Over a decade ago, I made the acquaintance of CIO of a major Bank, and asked him to become involved in my small IT services business which was growing like a rocket; 0-$2M revenue in year one. He declined, and said that “he didn’t find our business model scalable”. After the rejection I thought “how ridiculous, look at our growth!”
But since that moment, I have been thinking on and off about business models, trying to discern patterns and to have a conceptual framework to work within so that I could design better business models. I feel this is one of the core competencies of the entrepreneur.
Eventually, one of my understandings was that sitting between your product with all its features & benefits and your customer, was your revenue model. And according to Alexander Osterwalder and Yves Pigneur there are only 7 types of revenue models:
Asset Sales – Transferring ownership, normally as a one off transaction. Like a chocolate bar or car.
Usage Fee – The more a service is used, the more a customer pays. Like a hotel room or courier.
Subscription Fee – An access fee to a service. Like a telephone network.
Leasing – Granting the exclusive right to use a product. Like renting a trailer.
Licensing – Permission to use intellectual property in exchange for a fee. Like producing Disneymerchandise.
Brokerage – Charging a fee to be an intermediary. Like credit cards and stock brokers.
Advertising – Charging a fee for advertising a product or service. Like Television or event sponsorships.
The insight I had was that despite the industry, service or product, a good revenue model has two attributes that are common.
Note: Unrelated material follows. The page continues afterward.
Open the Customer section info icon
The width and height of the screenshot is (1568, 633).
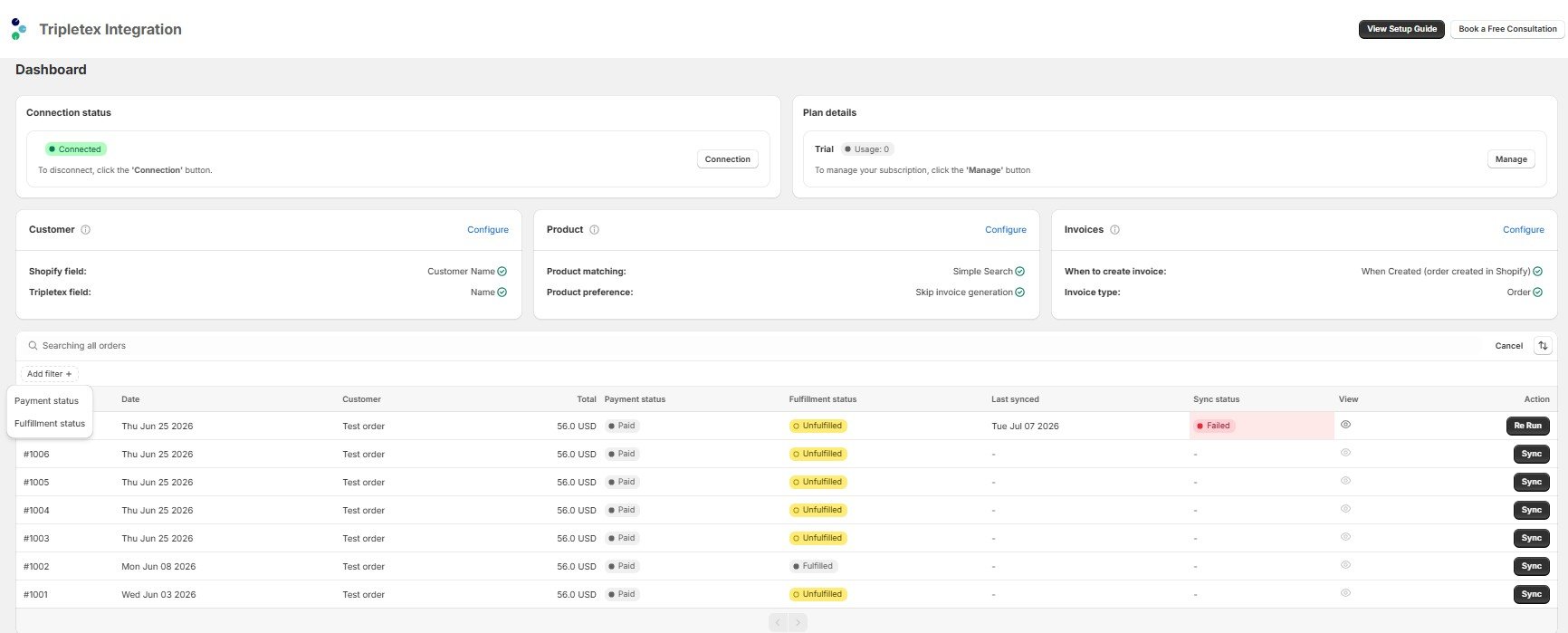[86, 230]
1. It creates an Annuity Stream
A system were you have to put energy into every sale you make is not much fun and its difficult to generate substantial returns. Engineering firms are forever chasing their next project. A much better solution is to sell once and then see the money rolling in month after month, known as an annuity stream. As your revenue grows, so does your profit margin as your direct costs decrease. By selling this way, you can also forecast the future and have increased confidence when decision making.
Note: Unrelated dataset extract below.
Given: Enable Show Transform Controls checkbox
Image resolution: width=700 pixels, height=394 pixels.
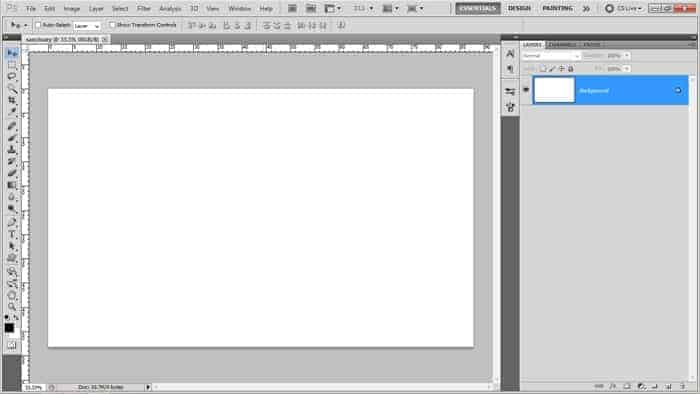Looking at the screenshot, I should click(112, 25).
2. It maximises the price you can achieve
The two simplest questions to ask a business about pricing is “are you really covering all your costs?” and “Are you leaving money on the table?”. Its too easy for a new business not to factor in deferred costs such as maintenance or employee leave into its pricing, and finds out at the end of its first year, that it wasn’t actually profitable. Its also too easy to find out your customers would have paid much, much more for your service when you thought giving it a margin of 100% was being greedy. Pricing is always an incredibly complex issue, however all models generally fall into one of two camps. Its based on static variables such as list prices and quantity discounts, or its the cleverer dynamic, based on market conditions such as you see with auctions and yield pricing. If you think of the dollars as a continuum, with cost to supply on one end, value to the customer on the other – your goal is to get your price as close as you can to the customers value without it being a barrier to sale, so you maximise your return. This requires experimentation and insight into your costs and his values.
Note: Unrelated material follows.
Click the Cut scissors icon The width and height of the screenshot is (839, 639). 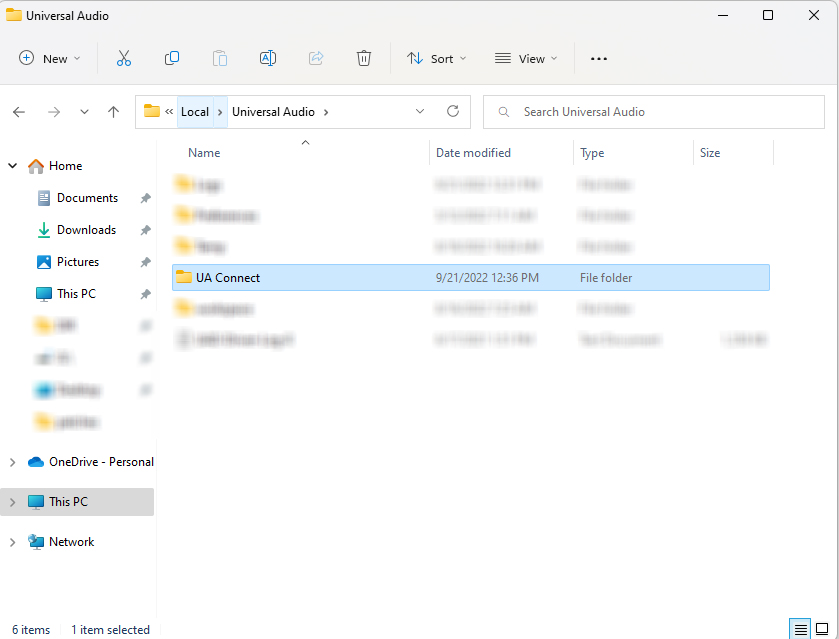pos(124,59)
So the trick here is to get creative with your existing revenue model and make it work harder for you, creating annuity streams and maximising price, without alienating your customer base. This is part of creating a Revenue Model that is scalable. How you do this, I’m not certain of just yet, which is why I am running a Churchill Club event on it. When I find out, I will be able to create the scalable model the CIO indicated I should have before he joined me, but then ironically, I probably wouldn’t have needed him.